From mboxrd@z Thu Jan  1 00:00:00 1970
From: Craig Burley <burley@gnu.org>
To: law@cygnus.com
Cc: davem@dm.cobaltmicro.com, d.love@dl.ac.uk, egcs@cygnus.com
Subject: Re: ix86 double alignment (was Re: egcs-1.1 release schedule)
Date: Tue, 23 Jun 1998 05:13:00 -0000
Message-id: <199806230651.CAA02192@melange.gnu.org>
References: <17700.898578696@hurl.cygnus.com>
X-SW-Source: 1998-06/msg00790.html

[Need to study your later email with more technical issues more
carefully next, but here are some quick points.]

>  In message < 199806221829.OAA07477@melange.gnu.org >you write:
>  > Well, I'm willing to not try to do any special aligning for
>  > EQUIVALENCE and COMMON for now.  If we can just get 64-bit
>  > alignment for stack-allocated VAR_DECLs -- which generally
>  > won't include EQUIVALENCE (and certainly not COMMON) -- we'll
>  > have made a *huge* improvement in g77 performance, especially
>  > its *repeatability* of performance measurements.
>Yup.  But considering the release schedule, I'd be happy if we could
>just get the stack aligned properly without breaking the ABI, then
>iterate to getting automatic variables aligned relative to the stack.

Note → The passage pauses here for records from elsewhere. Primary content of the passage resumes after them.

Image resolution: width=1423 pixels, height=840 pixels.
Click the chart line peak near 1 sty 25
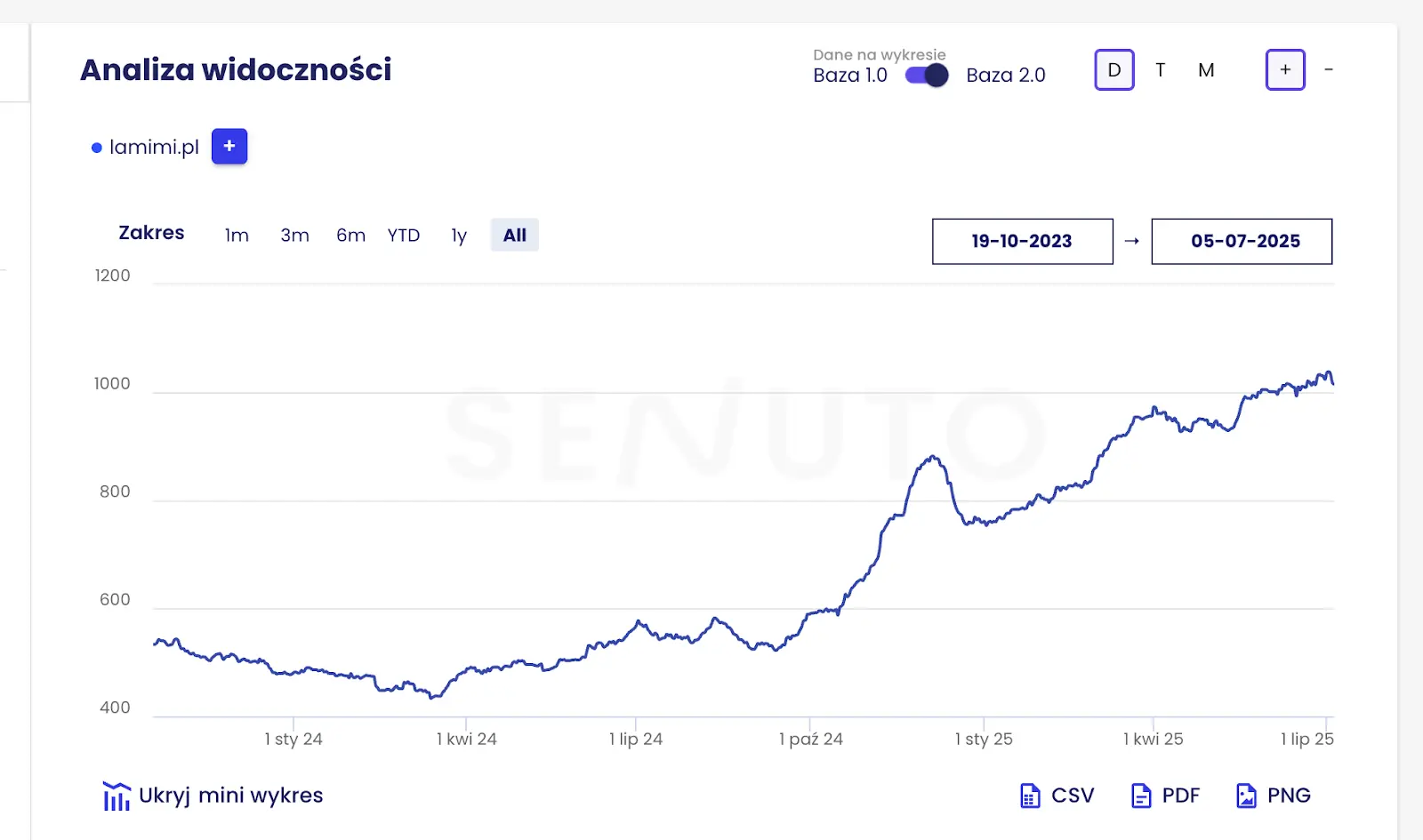(933, 457)
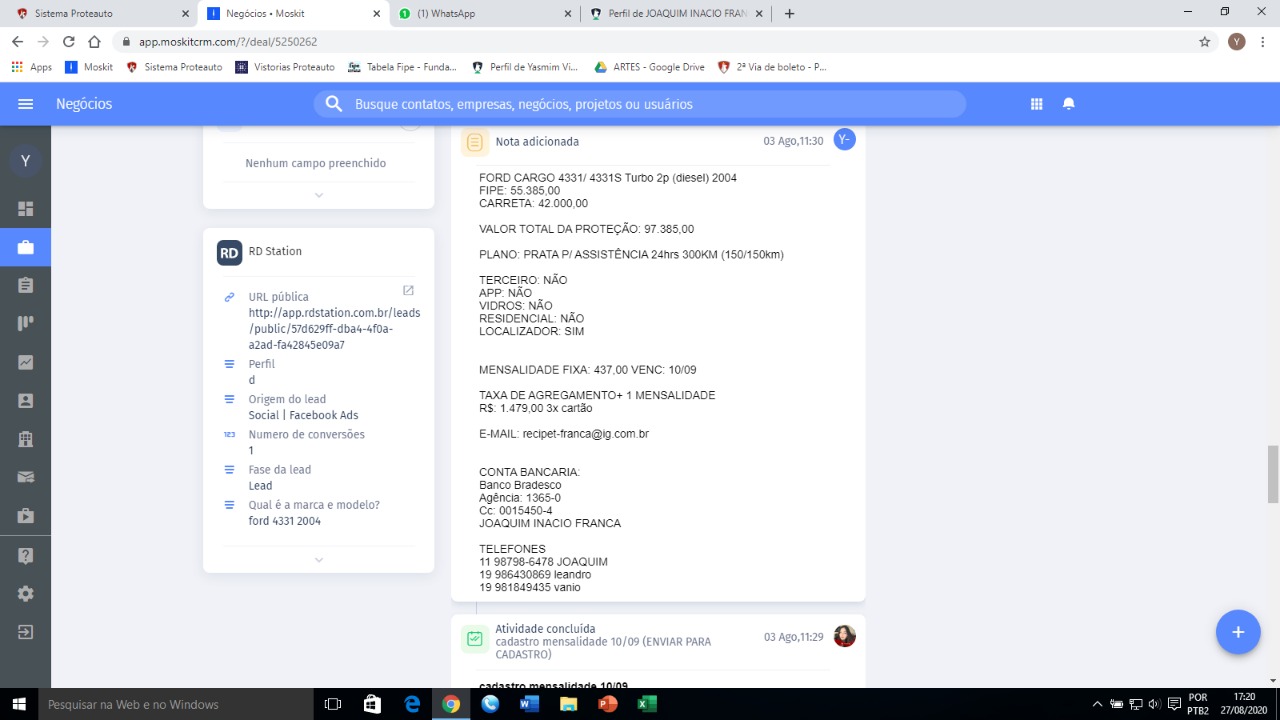Expand the RD Station card chevron
This screenshot has height=720, width=1280.
(319, 560)
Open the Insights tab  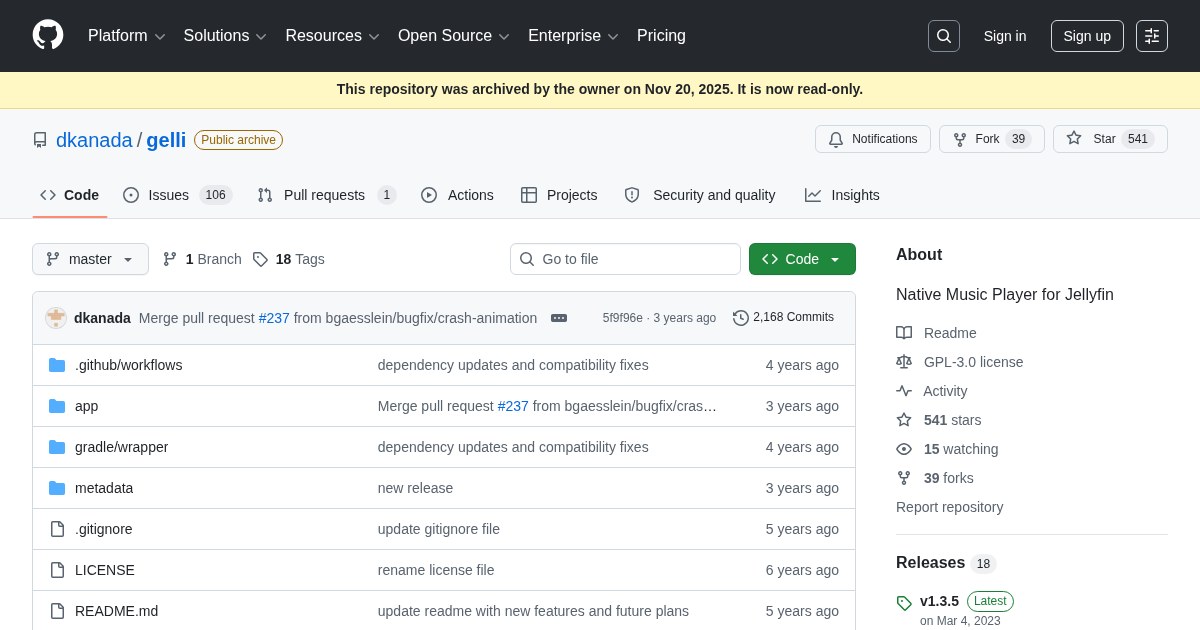click(842, 195)
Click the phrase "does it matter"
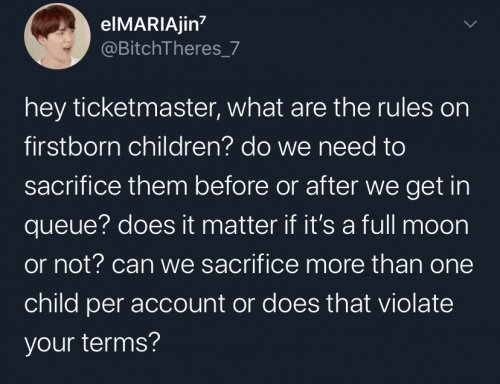 (x=197, y=225)
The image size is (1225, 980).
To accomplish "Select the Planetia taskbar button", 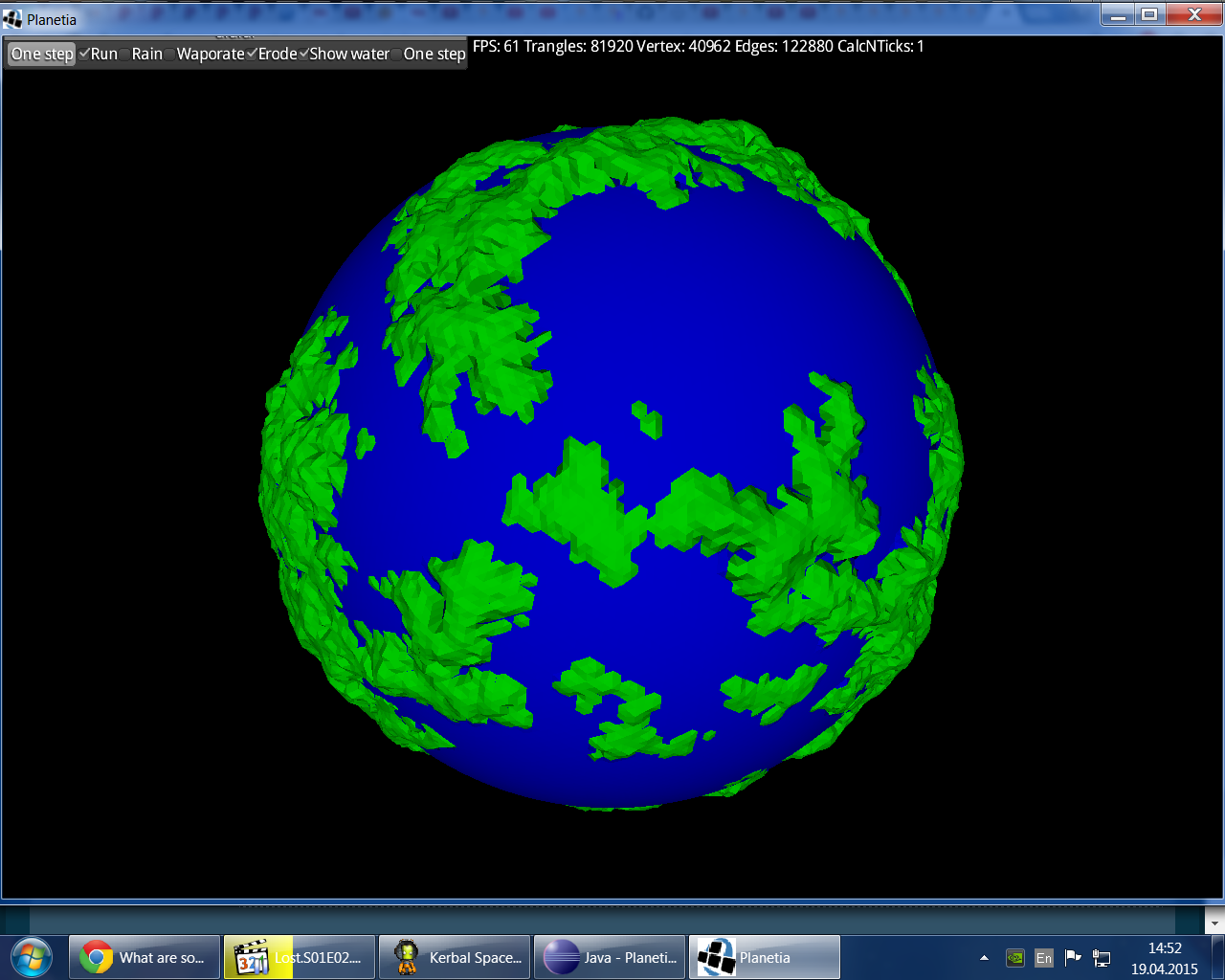I will point(764,956).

I'd say getting the stack aligned properly without breaking the ABI
and *also* getting VAR_DECLs that are type `double' aligned within
those frames (whether arrays or scalars) is not only the most
important combination, but solves ~95% of the problems the g77
user community sees.

At least getting this to work when -malign-double is specified
would be kind of a "minimum" for making egcs 1.1 not noticably
much worse than g77 0.5.21 and 0.5.22 were.

>If we can get more done before the release, then great, but I wouldn't
>want to hold things up on this issue if we can avoid it.

I, hesitantly, agree.  Dave rightly points out that he and others
have been yelling about this for, well, it seems like years now.
I still have email from him (weeks ago) asking me to make a more
noticable push for this on the egcs list, and am now sorry I didn't
take his advice sooner.  I can only plead insanity, I guess it's
all those soccer balls I hit with my head playing for Scotland that
makes my brain mushy (just kidding, that's another Craig Burley ;-).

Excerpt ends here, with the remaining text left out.